European Council: the EU’s latest moves amid tariffs on China and the situation in Ukraine
The EU-27 are rallying to respond to Beijing, with greater difficulty in reaching a consensus on Kyiv’s accession and the negotiations with Moscow
by Beda Romano
FROM OUR CORRESPONDENT
BRUSSELS – Buoyed by the recent G7 summit, where the European Union defended its interests regarding Ukraine, the EU-27 intend to make the most of the two-day European Council meeting which opened today, 18 June, to attempt to strengthen the EU’s position on the international stage, in particular by adopting a more combative and less naive stance towards China regarding economic imbalances, and by relaunching the enlargement process with Kyiv, partly to play a role in any future negotiations with Moscow.
Some particularly significant figures have been circulating for days.

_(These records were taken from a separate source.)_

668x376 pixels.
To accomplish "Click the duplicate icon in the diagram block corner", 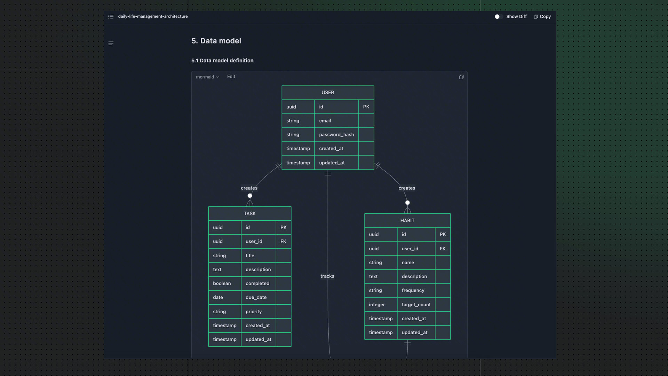I will pos(461,77).
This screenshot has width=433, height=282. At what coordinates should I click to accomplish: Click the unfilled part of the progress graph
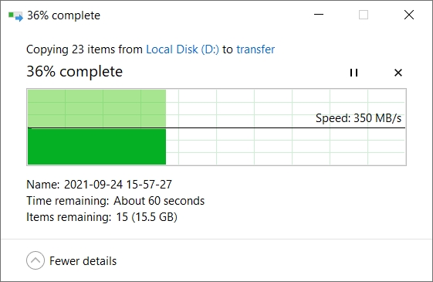point(286,127)
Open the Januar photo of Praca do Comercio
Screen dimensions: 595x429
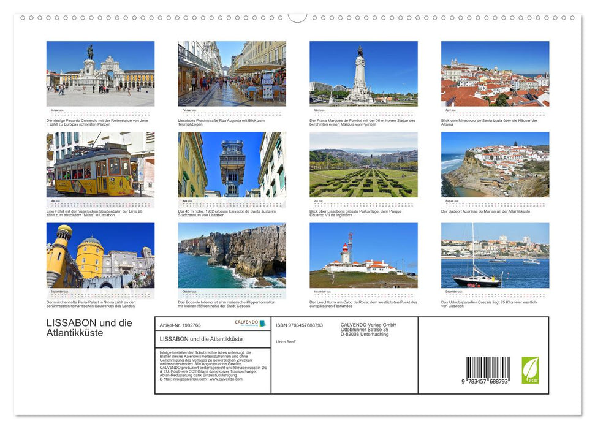click(100, 74)
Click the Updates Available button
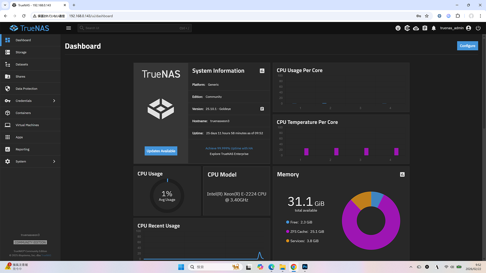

The trade deficit with China rose by 15 per cent year-on-year in 2025, to 360 billion euros. By now, all member states are having to contend with a trade deficit with China. On the other hand, China is a global producer of industrial goods, often subsidised by the state (see *Il Sole 24 Ore* of 13 May). Some member states, in particular Germany, are facing a real risk of deindustrialisation.
In today’s discussion, the leaders had set themselves a number of objectives: to draw up a shared analysis of the situation; to assess the tools available to counter China’s often unfair competition; and to provide guidance to the European Commission as far as possible. “China’s production overcapacity is clear to everyone,” explains a national diplomat. “We must, on the one hand, defend ourselves and, on the other, improve our competitiveness.”
The idea that has been circulating in recent days of devising new protectionist measures does not appear to be gaining traction. “It is more important to use the tools already on the table,” explained an EU official. Attention is turning to anti-dumping and anti-subsidy measures, as well as safeguards against sudden surges in imports of certain products. European legislation also provides for anti-coercion measures, as well as measures against third-country investments in critical sectors.